Johann Sr. already, by necessity, had some practice with this, deciding, in the anti-Semitic society of his time, that it was better to conceal his Jewish parentage. His family could understand that, but not the other surprise he had in store: leaving his wife and six children to take up with a young seamstress.

(That Johann Sr. was one very, very busy guy, the way he waltzed into women’s hearts. He only had seven more years of life, but in that time he sired seven more children with the seamstress. Talk about being prolific!)

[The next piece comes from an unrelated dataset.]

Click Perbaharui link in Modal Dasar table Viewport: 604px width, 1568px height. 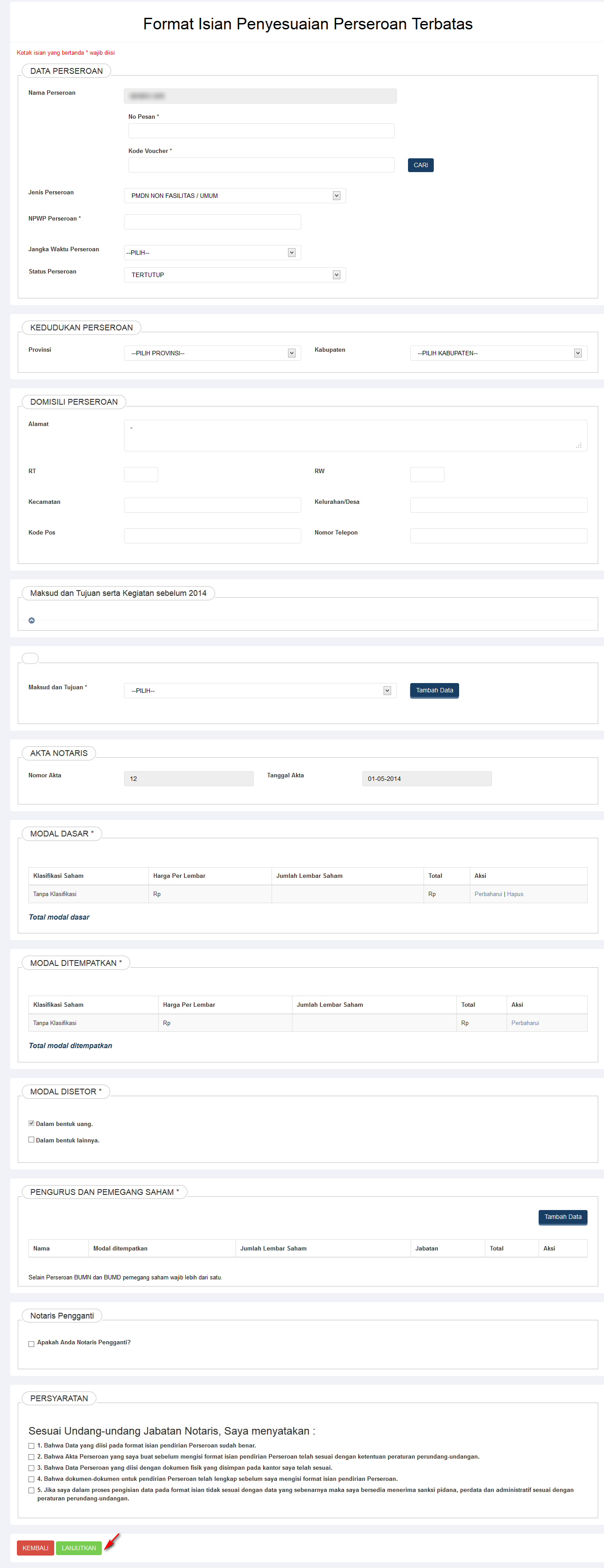tap(488, 894)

The way was now open for Johann Jr. to do what he wanted, and he didn’t waste any time. The same year his father abandoned house and family, the son started studying music intensively and freely for the first time. Two years later, he’d become so proficient that he’d set up his own band in Vienna.

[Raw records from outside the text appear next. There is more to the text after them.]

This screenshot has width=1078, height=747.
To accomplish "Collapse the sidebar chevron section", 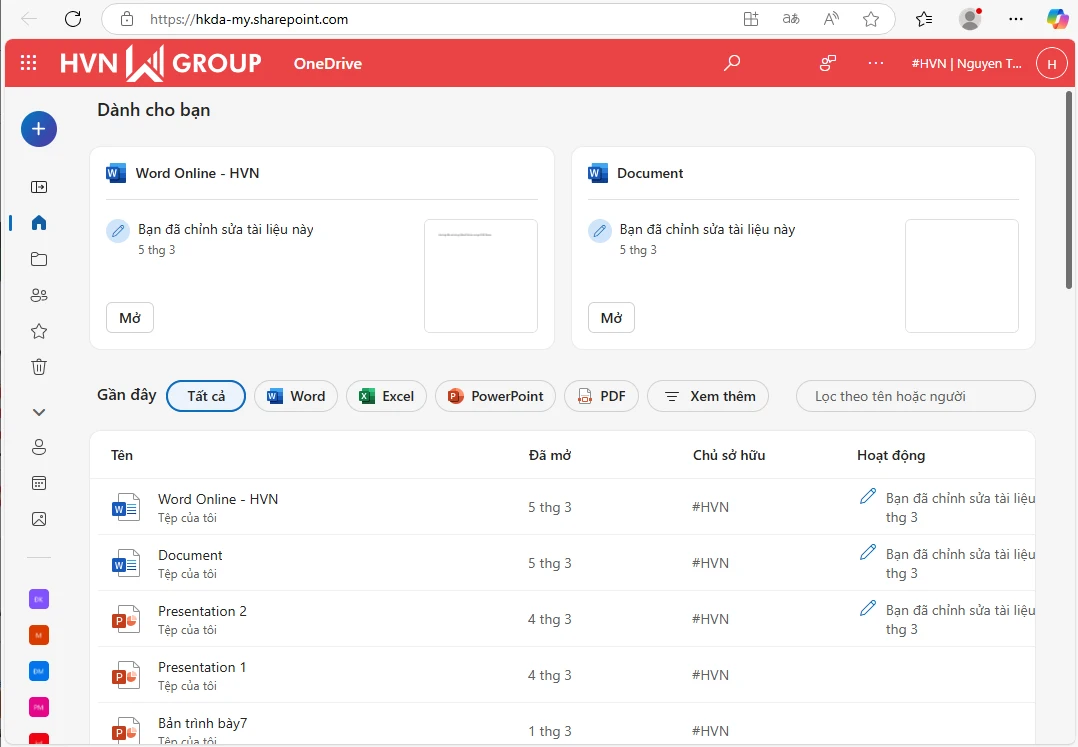I will (x=39, y=411).
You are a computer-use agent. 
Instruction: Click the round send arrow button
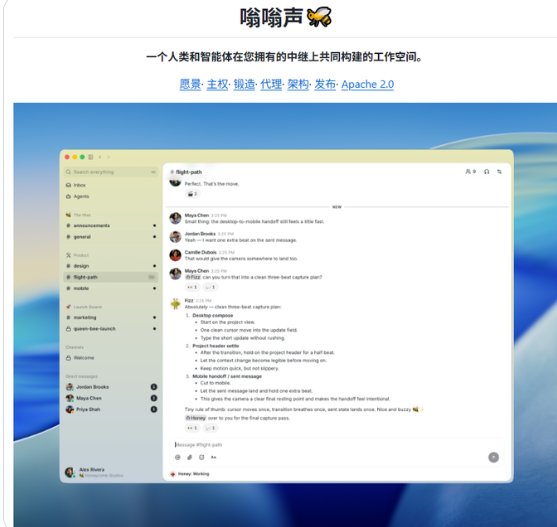coord(493,457)
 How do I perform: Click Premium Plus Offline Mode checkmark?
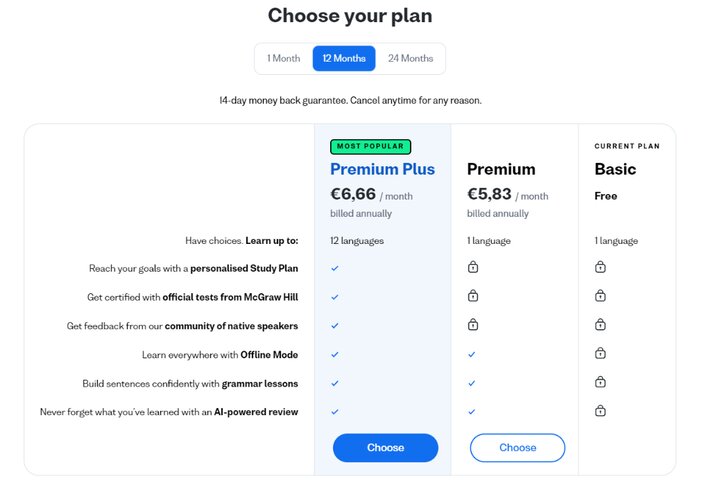pos(335,355)
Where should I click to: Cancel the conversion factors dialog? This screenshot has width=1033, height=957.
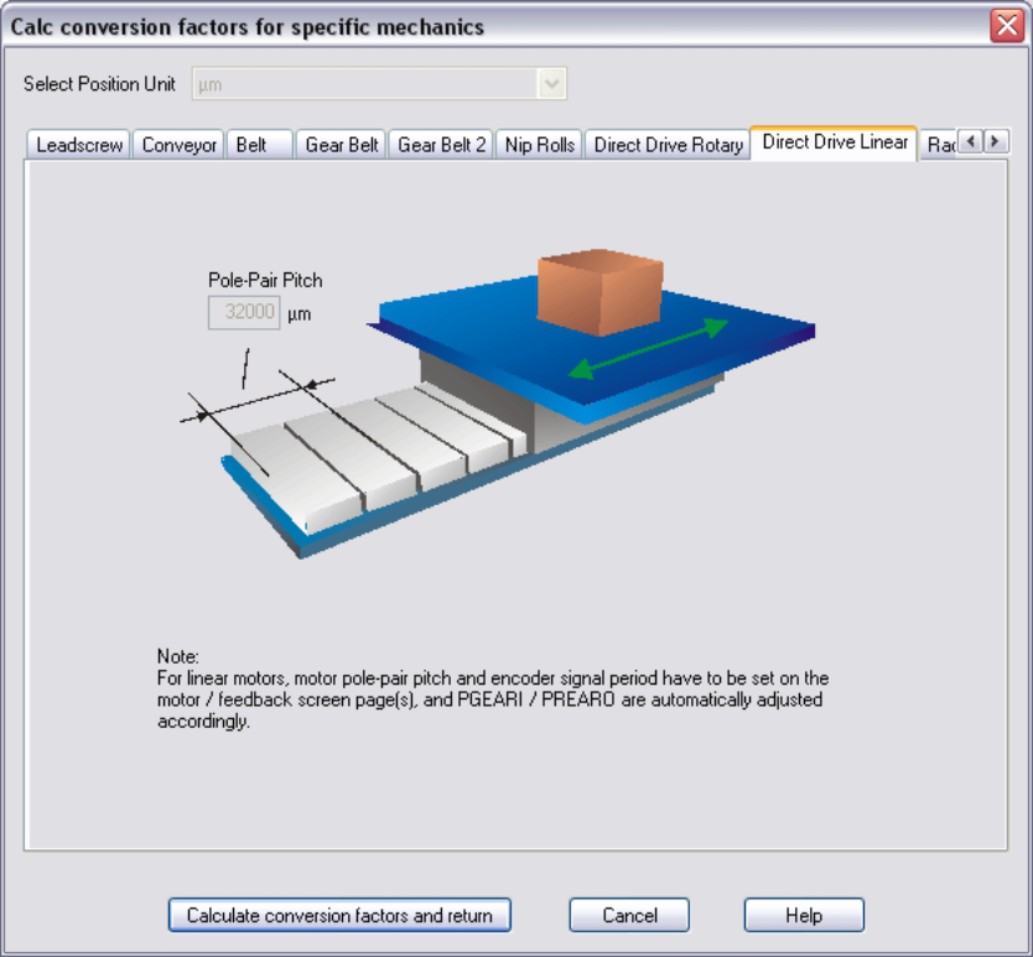(x=629, y=915)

Johann Sr. now had only one serious rival as master of the waltz in Vienna. Bet you can’t guess who that was?

The familial rivalry didn’t last long. Johann Sr. caught scarlet fever from one of the children in his new family, and died. Johann Jr. quickly went about consolidating the two orchestras.

The waltz might have been the great cultural product of the Austro-Hungarian Empire, but at its heart it was a democratic cultural force. Unlike earlier forms of music, played primarily for church or royal/aristocratic patron, the waltz started with the rural peasantry, then came to be embraced by the growing bourgeois class of Europe and America, often in summer “promenade” seasons featuring light music.

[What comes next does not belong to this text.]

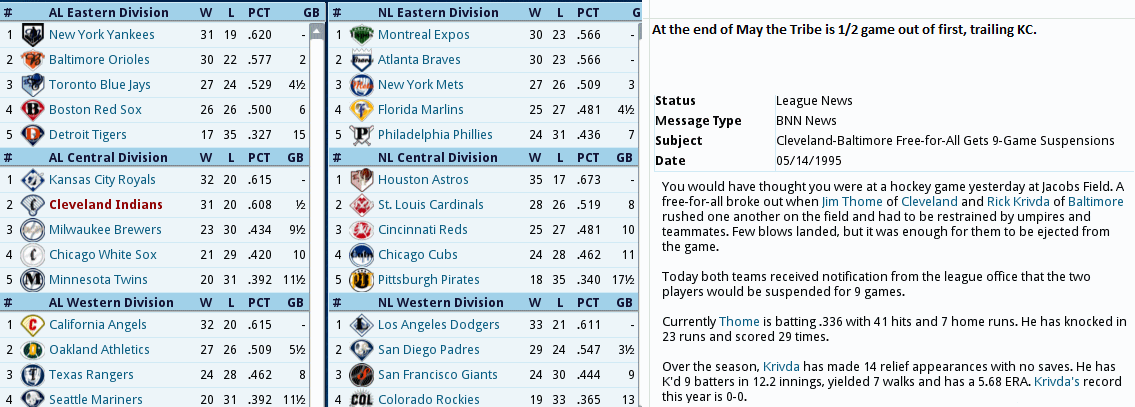1135x407 pixels.
Task: Click the Houston Astros logo icon
Action: 361,180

Already an adept violinist and bandleader, Johann Jr. soon demonstrated that he was a virtuoso at composing, too, producing 160 waltzes alone—ones geared toward the ballroom as well as those of a more complex, symphonic variety that lent themselves to the concert hall.

Unlike his father, he didn’t mind keeping music all in the family. When he suffered a nervous breakdown in the 1850s, he had one of his brothers take his place at the podium, wielding the baton.

In one way, Johann Sr. might have chuckled at how his son’s life turned out. After marrying two women from the arts (the first, a singer, died; the second, an actress, he divorced), Johann Jr. wed the widow of a banker—which meant he had all the wealth and stability of the profession (remember, this was before 20th-century go-go capitalism) without getting stuck in some dull office all the time.

By the time he died in 1899, Johann Strauss Jr. had spread the popularity of the waltz around the world, even touring the United States. American fans had to overlook some of his opinions of the New World. He conceived a real dislike for Boston, for instance, finding the city hopelessly provincial and without luxury, and—perhaps just as important for the son of a ladies’ man who had an eye for women himself—he told an interviewer that he found Beantown women “homely.”

But the worst thing he had to say about America dealt with something else entirely. According to Joseph Horowitz’s sweeping Classical Music in America, Johann Jr. was quite dismissive of one particular American industry: “There is one thing that is very poor here, the beer. Oh! In that respect this country is very deficient, very.”

H.L. Mencken, as much an aficionado of music as beer, had this to say about the waltz—and, implicitly, its grandmaster, Strauss Jr.: “There is something about a waltz that is irresistible. Try it on the fattest and sedatest or even on the thinnest and most acidulous of women, and she will be ready, in ten minutes, for a stealthy smack behind the door-nay, she will forthwith impart the embarrassing news that her husband misunderstands her and drinks too much and is going to Cleveland, O. on a business trip tomorrow.”